*** Opening of Task inputs ***
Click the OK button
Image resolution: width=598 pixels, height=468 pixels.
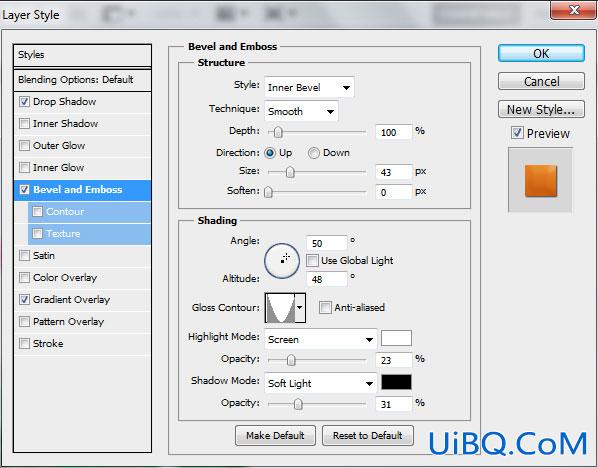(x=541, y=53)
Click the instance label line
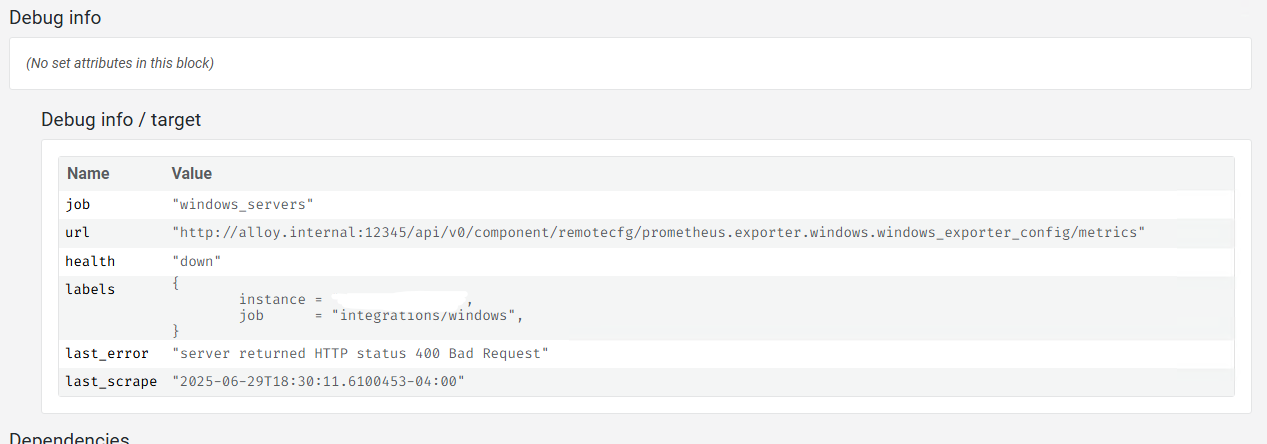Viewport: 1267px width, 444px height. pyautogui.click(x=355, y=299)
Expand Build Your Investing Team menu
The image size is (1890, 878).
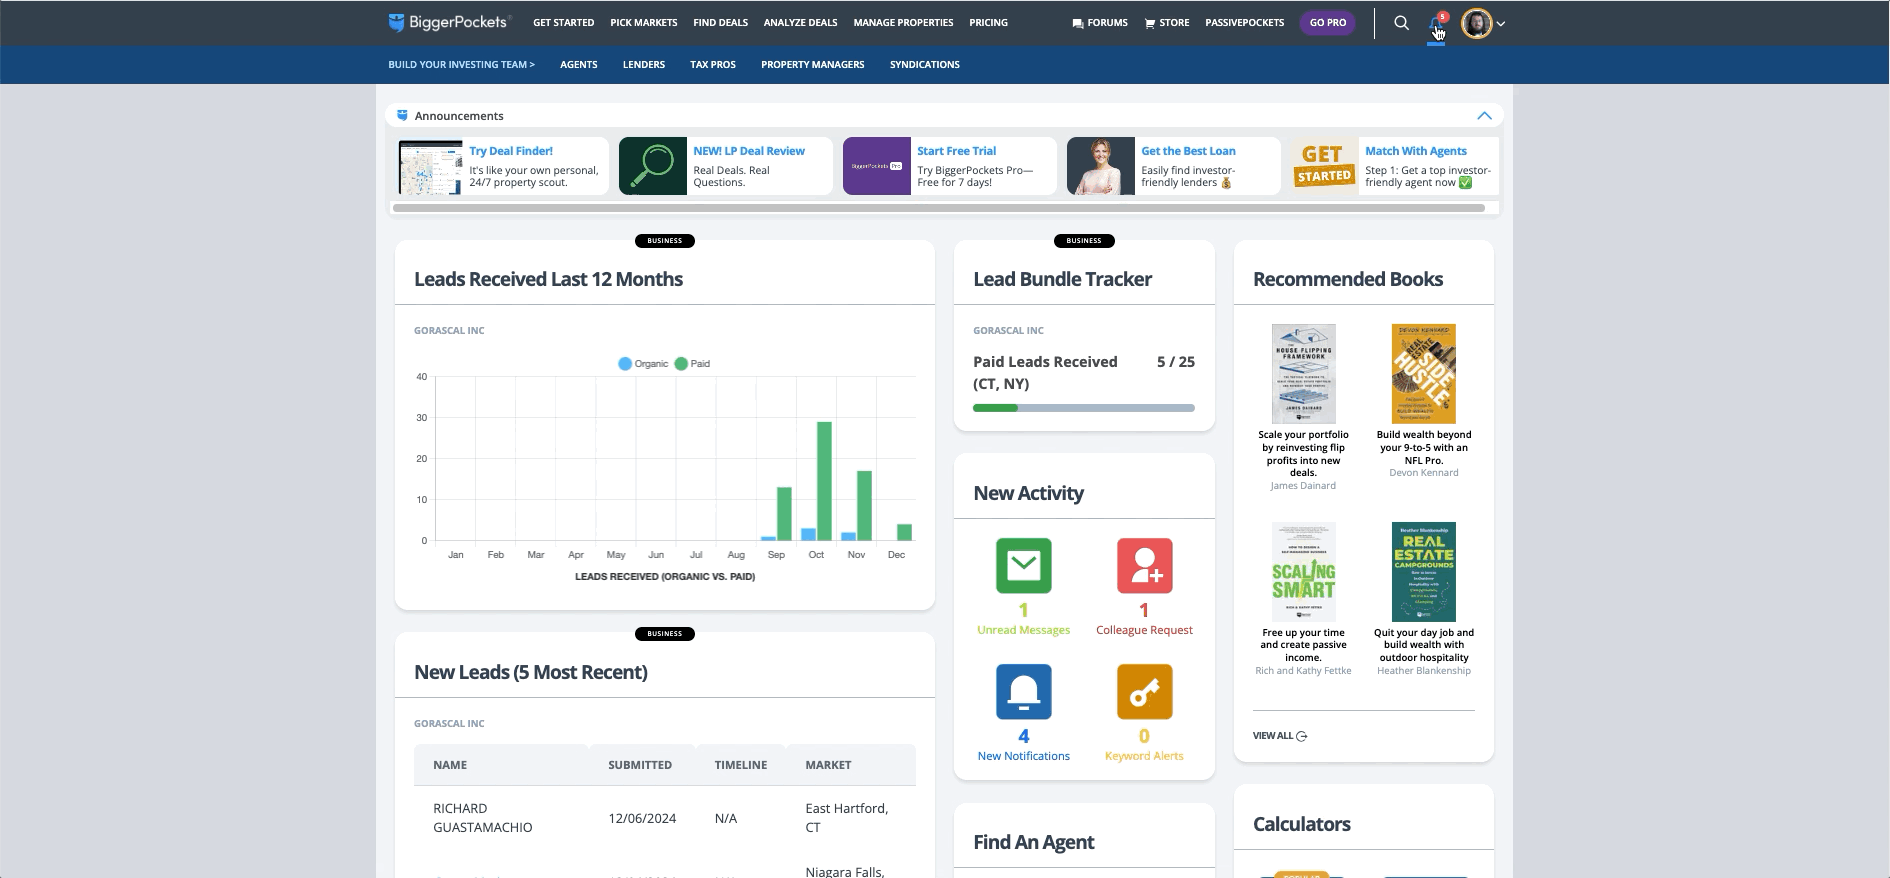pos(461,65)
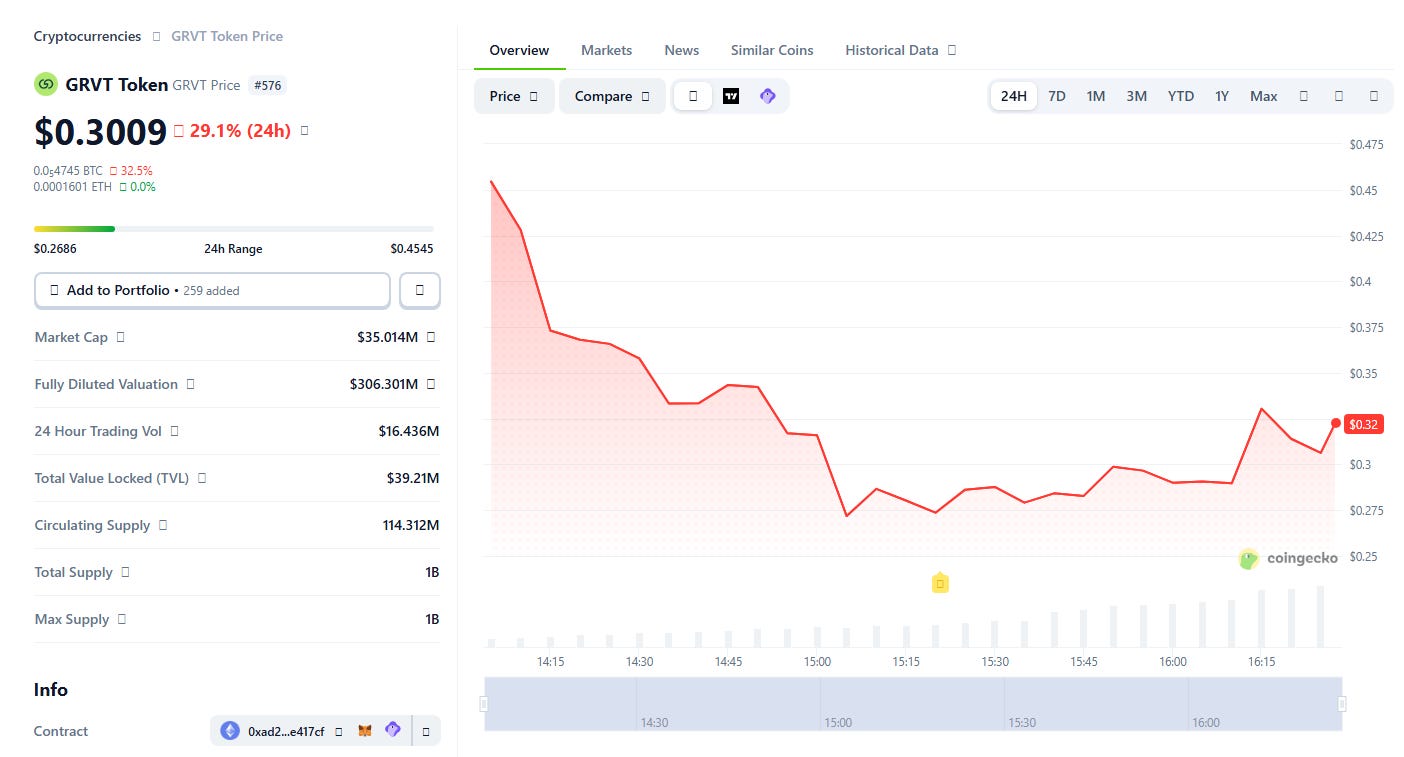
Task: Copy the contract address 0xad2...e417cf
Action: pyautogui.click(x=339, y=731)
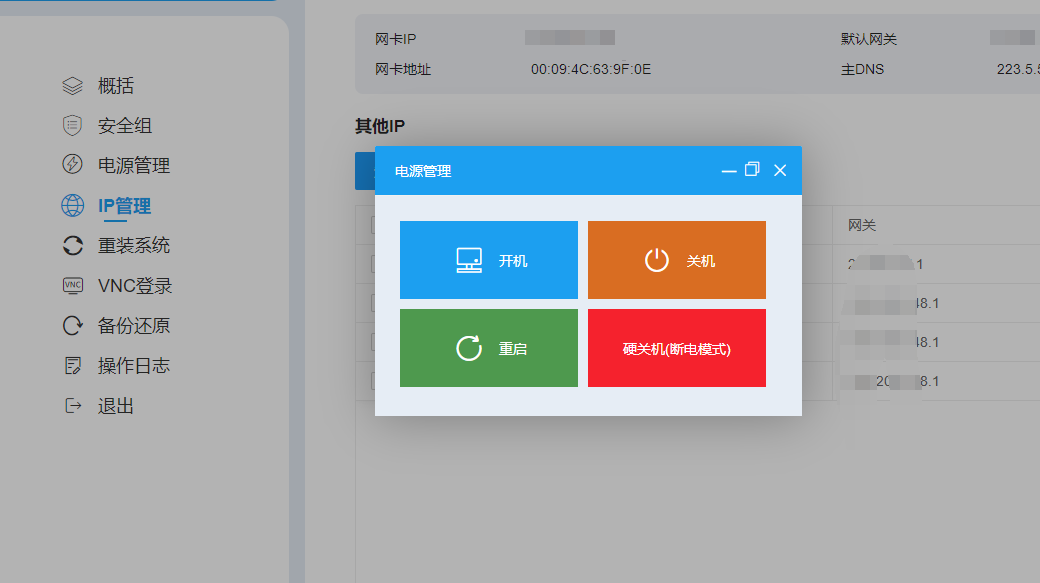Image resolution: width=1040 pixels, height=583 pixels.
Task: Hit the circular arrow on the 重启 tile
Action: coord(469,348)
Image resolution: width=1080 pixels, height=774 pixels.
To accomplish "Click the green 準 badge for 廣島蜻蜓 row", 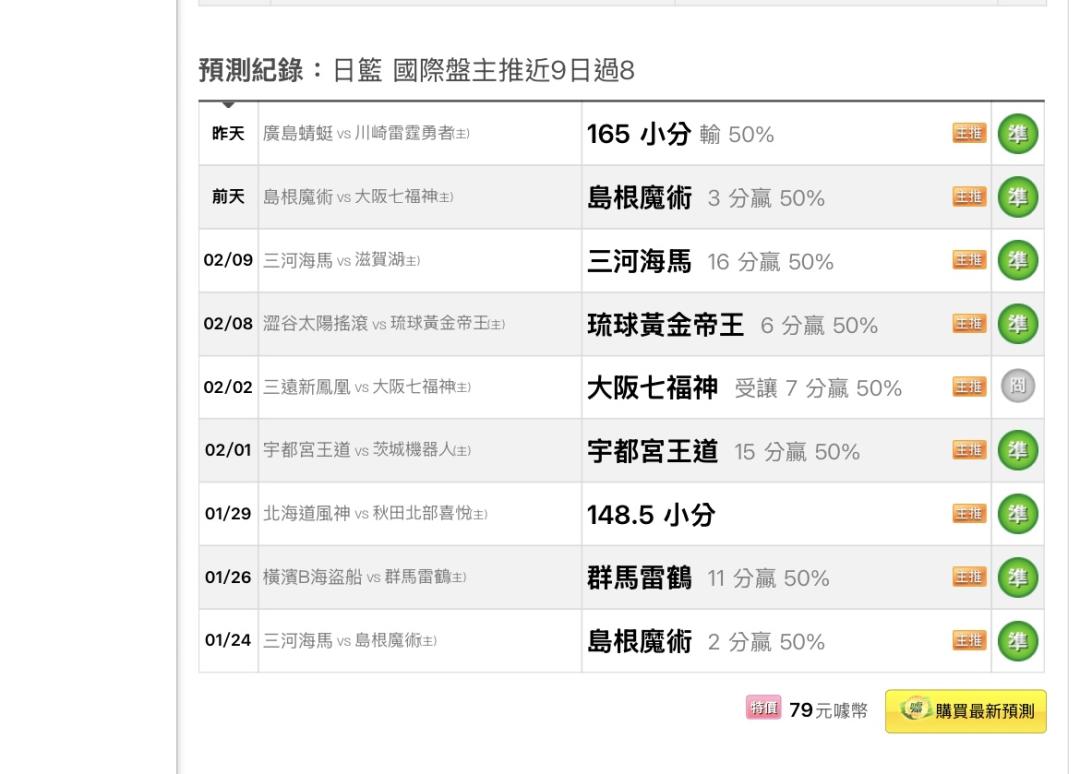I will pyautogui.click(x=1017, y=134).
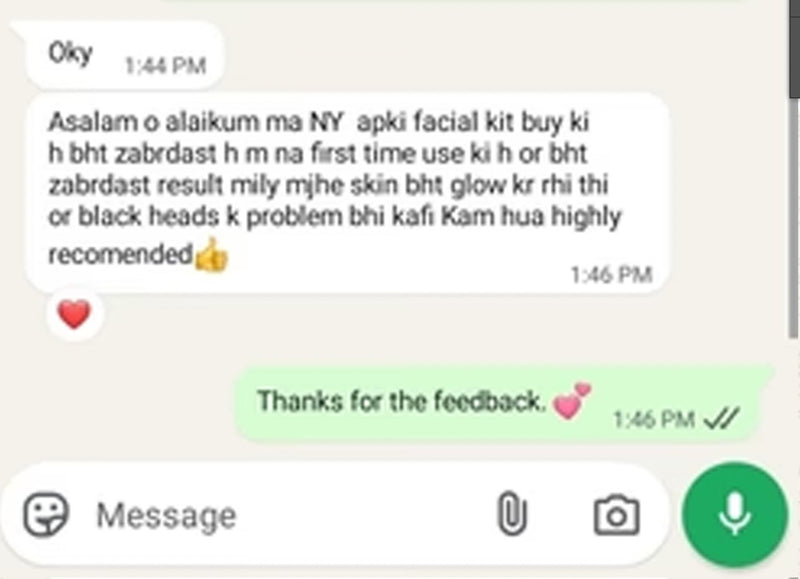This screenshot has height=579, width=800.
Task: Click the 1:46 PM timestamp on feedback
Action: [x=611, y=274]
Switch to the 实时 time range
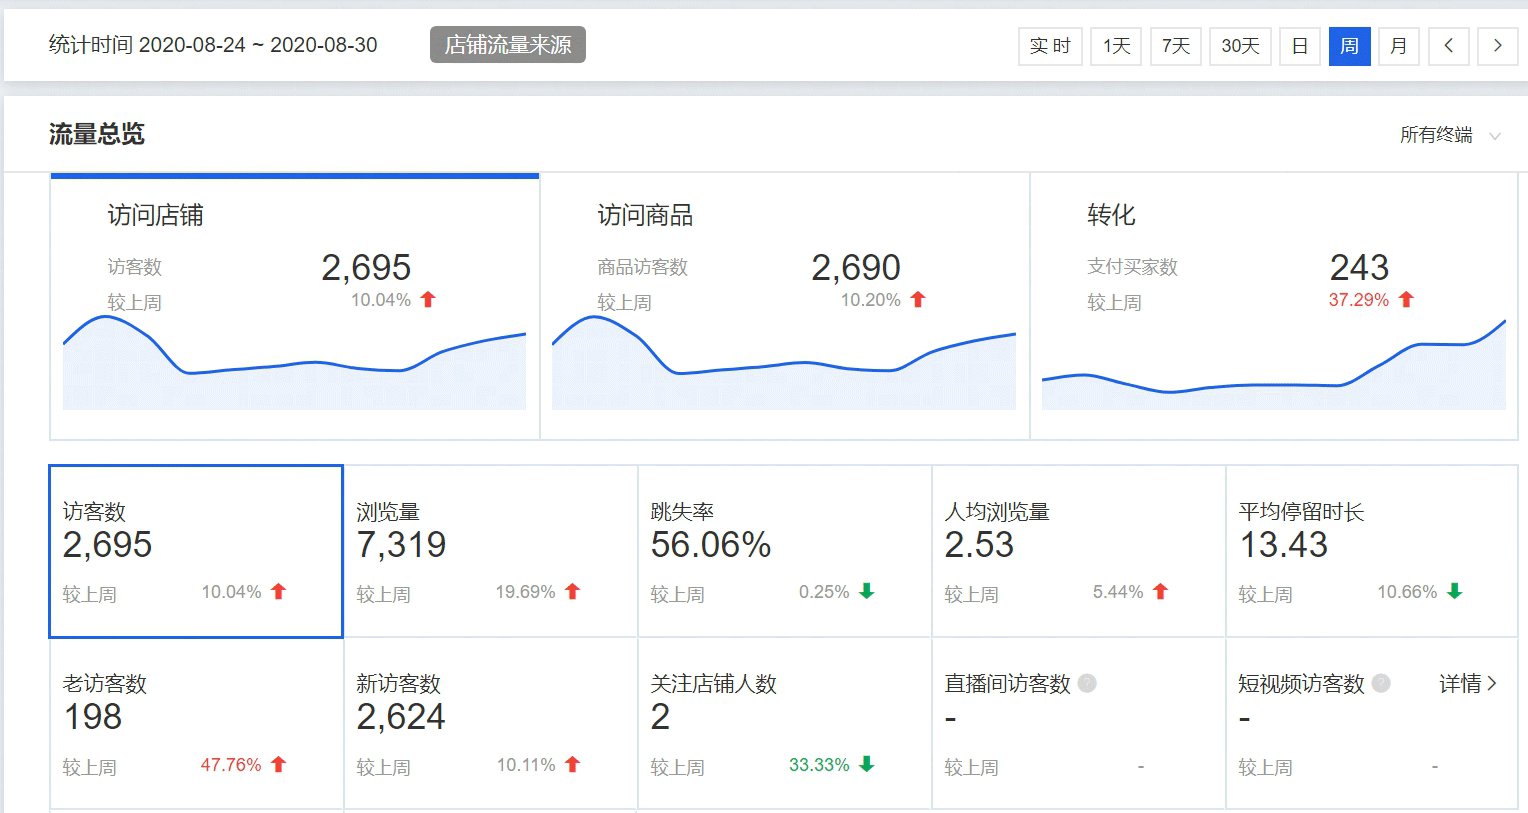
*** Close of Task inputs ***
**Work required**
Print nothing except the lines above from the one containing "Image resolution: width=598" down to the one containing "Expand Build Your Investing Team menu", both included, exactly as written and free of pictures.

**Task result**
Image resolution: width=598 pixels, height=468 pixels.
(x=541, y=53)
Click the instance label line
Viewport: 1267px width, 444px height. pyautogui.click(x=355, y=299)
Expand Build Your Investing Team menu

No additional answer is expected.